Yesterday's decision is consistent with those trends, said Joshua K.
Marquis, a co-chairman of the capital litigation committee of the National
District Attorneys Association.

"It's not a harbinger of the end of the death penalty," Mr. Marquis said,
"but simply an indication that the Supreme Court is becoming more
discriminating, as are prosecutors and juries."

(source for both: New York Times)

*******************

Justice for Juveniles


With its declaration yesterday that the Eighth Amendment's ban on cruel
and unusual punishment prohibits executing people for crimes they
committed before the age of 18, the Supreme Court recognized the need to
end an egregious practice that has resulted in the nation's moral
isolation.

The 5-to-4 decision, which will free 72 people from death row in 12
states, was a major turnaround for a court that just 16 years ago found no
reason to outlaw the execution of those who commit a capital crime at the
age of 16 or 17.

Switching sides from his 1989 vote to write yesterday's majority opinion,
Justice Anthony Kennedy cited "evolving standards of decency," long the
touchstone of the court's rulings related to the Eighth Amendment." He
said that some 30 states had rejected the death penalty for youthful
offenders, and that "the United States now stands alone in a world that
has turned its face against the juvenile death penalty."

The decision, which was joined by Justices John Paul Stevens, David
Souter, Ruth Bader Ginsburg and Stephen Breyer, cited the embarrassing
fact that since 1990, only 7 countries other than the United States had
executed people for crimes they committed as juveniles, and even those
seven - Iran, Pakistan, Saudi Arabia, Yemen, Nigeria, China and the
Democratic Republic of Congo - now disavowed the practice.
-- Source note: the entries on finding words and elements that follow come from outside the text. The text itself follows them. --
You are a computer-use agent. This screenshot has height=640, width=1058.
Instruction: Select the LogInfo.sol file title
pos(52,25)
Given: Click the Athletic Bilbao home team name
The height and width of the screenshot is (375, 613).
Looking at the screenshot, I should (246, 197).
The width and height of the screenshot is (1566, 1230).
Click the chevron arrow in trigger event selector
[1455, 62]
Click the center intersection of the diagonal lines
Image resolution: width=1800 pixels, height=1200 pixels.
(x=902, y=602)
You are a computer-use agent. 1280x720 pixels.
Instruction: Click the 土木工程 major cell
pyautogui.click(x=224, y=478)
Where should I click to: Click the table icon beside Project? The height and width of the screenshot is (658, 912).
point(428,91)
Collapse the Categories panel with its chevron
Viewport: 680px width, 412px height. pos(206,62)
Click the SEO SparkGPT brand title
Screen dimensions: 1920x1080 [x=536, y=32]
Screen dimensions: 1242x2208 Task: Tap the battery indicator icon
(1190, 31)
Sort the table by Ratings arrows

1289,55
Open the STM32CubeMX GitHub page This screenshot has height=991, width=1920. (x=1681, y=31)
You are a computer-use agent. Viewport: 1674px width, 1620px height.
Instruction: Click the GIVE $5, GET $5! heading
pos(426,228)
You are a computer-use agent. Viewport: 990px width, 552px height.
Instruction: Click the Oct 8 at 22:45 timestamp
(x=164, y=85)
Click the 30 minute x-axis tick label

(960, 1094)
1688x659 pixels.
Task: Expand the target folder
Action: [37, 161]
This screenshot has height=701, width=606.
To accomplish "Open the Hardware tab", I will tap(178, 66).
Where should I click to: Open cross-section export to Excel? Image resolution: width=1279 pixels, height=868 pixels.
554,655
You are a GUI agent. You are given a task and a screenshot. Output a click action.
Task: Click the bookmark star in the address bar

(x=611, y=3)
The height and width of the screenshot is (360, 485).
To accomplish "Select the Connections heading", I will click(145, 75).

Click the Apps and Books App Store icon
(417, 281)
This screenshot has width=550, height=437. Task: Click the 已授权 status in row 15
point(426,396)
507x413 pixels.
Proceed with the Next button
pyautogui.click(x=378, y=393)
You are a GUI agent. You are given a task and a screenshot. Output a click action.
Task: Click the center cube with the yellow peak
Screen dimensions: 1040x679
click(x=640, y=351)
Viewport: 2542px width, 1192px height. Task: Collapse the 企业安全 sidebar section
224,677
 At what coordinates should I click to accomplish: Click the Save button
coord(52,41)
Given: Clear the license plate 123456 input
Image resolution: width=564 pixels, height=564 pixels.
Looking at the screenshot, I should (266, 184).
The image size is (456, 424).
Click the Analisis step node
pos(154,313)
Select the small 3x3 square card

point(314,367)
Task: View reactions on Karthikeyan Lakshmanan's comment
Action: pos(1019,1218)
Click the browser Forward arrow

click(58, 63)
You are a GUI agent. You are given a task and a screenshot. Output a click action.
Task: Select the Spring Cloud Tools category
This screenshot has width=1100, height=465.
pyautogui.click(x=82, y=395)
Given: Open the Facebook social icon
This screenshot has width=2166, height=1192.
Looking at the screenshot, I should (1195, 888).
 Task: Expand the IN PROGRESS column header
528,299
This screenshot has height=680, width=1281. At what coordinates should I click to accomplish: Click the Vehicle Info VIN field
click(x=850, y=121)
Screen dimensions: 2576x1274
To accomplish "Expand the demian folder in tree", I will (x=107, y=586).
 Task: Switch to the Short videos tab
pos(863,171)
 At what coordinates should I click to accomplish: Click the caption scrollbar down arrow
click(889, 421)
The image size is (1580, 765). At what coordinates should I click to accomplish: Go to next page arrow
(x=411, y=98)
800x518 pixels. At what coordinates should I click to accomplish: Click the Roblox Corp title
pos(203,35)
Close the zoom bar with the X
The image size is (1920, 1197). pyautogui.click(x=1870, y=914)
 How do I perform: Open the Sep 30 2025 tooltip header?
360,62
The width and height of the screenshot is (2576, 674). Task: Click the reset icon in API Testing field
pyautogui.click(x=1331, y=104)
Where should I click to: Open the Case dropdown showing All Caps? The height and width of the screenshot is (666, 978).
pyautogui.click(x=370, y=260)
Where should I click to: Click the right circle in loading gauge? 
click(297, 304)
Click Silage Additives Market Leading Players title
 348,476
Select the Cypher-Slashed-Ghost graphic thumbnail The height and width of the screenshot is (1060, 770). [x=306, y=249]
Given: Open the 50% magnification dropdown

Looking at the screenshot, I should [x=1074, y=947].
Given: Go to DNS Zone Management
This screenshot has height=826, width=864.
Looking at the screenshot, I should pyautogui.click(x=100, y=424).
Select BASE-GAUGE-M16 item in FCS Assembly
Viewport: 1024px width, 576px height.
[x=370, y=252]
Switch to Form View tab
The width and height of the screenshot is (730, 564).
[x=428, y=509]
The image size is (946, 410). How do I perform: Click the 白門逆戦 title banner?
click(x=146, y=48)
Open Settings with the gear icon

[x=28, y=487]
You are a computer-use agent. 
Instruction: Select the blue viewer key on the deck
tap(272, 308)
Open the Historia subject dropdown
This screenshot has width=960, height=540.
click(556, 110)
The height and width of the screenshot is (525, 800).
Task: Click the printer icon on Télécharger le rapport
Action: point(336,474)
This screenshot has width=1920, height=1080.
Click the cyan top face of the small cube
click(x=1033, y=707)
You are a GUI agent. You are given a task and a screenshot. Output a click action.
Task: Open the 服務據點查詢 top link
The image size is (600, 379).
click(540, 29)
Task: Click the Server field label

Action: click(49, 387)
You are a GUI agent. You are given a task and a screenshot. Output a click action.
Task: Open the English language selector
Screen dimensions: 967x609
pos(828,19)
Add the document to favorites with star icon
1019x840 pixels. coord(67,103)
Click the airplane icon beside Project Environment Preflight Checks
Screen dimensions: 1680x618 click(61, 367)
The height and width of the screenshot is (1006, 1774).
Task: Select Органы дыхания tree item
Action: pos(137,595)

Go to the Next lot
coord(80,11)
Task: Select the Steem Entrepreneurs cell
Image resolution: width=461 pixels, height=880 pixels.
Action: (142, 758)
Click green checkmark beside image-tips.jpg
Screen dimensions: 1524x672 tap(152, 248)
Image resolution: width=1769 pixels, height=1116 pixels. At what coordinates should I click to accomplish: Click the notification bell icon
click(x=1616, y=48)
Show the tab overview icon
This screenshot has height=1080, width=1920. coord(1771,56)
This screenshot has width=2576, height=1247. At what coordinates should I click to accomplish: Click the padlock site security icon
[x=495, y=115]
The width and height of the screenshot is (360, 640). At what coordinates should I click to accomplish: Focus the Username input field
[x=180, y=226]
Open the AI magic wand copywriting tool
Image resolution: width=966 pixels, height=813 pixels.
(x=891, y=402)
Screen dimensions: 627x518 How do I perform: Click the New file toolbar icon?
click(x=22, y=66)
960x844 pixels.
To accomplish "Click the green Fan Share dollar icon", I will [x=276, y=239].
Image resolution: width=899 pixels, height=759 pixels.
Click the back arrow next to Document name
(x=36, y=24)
While
acknowledging the reprehensible nature of many violent crimes committed by
juveniles, the majority also cited compelling studies supporting the
conclusion that adolescents lack the requisite maturity and mental
capacity to justify executing them.

It is disappointing that Justice Sandra Day O'Connor, who supported the
court's 2002 decision ending the execution of mentally retarded people on
similar grounds, declined to join yesterday's majority. Nevertheless, it
seems inevitable that one day Americans will look back on this latest
narrowing of the categories of people eligible for execution as another
intermediate step toward the court's entire rejection of the death
penalty. At least that remains our fervent hope.